In the end, Cato had borne the brunt of their mother’s deceit.
Despite his behaviour Olivia couldn’t help feeling pity. All his life Cato had
sought to prove himself to a man who had turned out to be nothing to him, and
the Lomax anchor nothing but a temporary float. Without his inheritance, Cato
was lost.
He had returned to the States to live. The press had gone wild
for the illegitimacy story, splashing the Lustell beach pictures across every
tabloid, and a keen-eyed passer-by’s phone footage making waves on YouTube. In
it Cato could be seen on his knees, his father’s arms around him. Fans embraced
it as an emotional, long-lost reunion, testament to the happy ever afters
peddled by the movie industry, but they would never know the journey that had
led them to that point.
As far as his fledgling relationship with Ben Nancarrow went,
that was anyone’s guess. Reports had sailed over that Ben had been spotted with
his son in an LA restaurant. Olivia hoped they were true, but common sense told
her better. Thanks to Richmond Lomax’s threat all those years ago, staying out
of the spotlight was a skill Ben had perfected for life. Irrespective of the
years he longed to make up for, he couldn’t fit in with Cato’s world. As men
they were poles apart.
Since the revelations, Cato too had shied from the limelight.
Charlie was confident this was a short-term arrangement, and that Cato would
tend his wounds for a while before coming back fifty times stronger. Olivia
searched for a tone when he spoke of his brother, some mean or uncharitable
inflection, something that betrayed Charlie’s own narrow escape, but there was
none. He said that his past with Cato was behind them. It was over. He had said
what he needed to say. Cato knew where he was if he wanted to see him: they
still shared Beatrice, they were still brothers...
And Usherwood was still Cato’s home.
So, it seemed, was Caggie Shaw, who was becoming something of a
celebrity herself over in LA. Word had it she’d been offered her own cookery
show on a top lifestyle network; a sexy British schoolmarm-type affair with a
splash of
Nigella
finger licking. Her rumoured
dalliance with the man himself, inflamed after a string of enigmatic comments
given to the press by ex-girlfriend Susanna Denver, had Caggie pegged as the
definitive cougar. Olivia remembered the cook making breakfast at Usherwood and
was bemused by it. She’d never guessed her affection for Cato ran so deep. Then
again, they had been sleeping together since he was a teenager—for both of them
their longest, and probably most meaningful, relationship.

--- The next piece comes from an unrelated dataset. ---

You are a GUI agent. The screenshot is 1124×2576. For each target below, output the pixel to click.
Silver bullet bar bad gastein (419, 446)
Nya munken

Once, Caggie had been a replacement for his mother; now she was
a replacement for his past. Cato had to hold on to something.
Susanna, meanwhile, was set to embark on her first major film
role in years. Her chick-flick days had limped on to bloody stumps, and this
venture, her team promised, would mark a shift in audience perception. Directed
by movie colossus Howard Brice, it was tagged for mega things. Olivia had been
pleased to see her hook up with a British producer, and even more when Susanna
had been snapped with her happily smiling six-year-old in a New York park. Thorn
had now been officially unveiled as a part of her life, and was expected to
spend his school holidays there. At last Susanna was facing up to her
responsibilities, and with it had filled an absence that no man or movie role or
ten-thousand-dollar gown could ever hope to.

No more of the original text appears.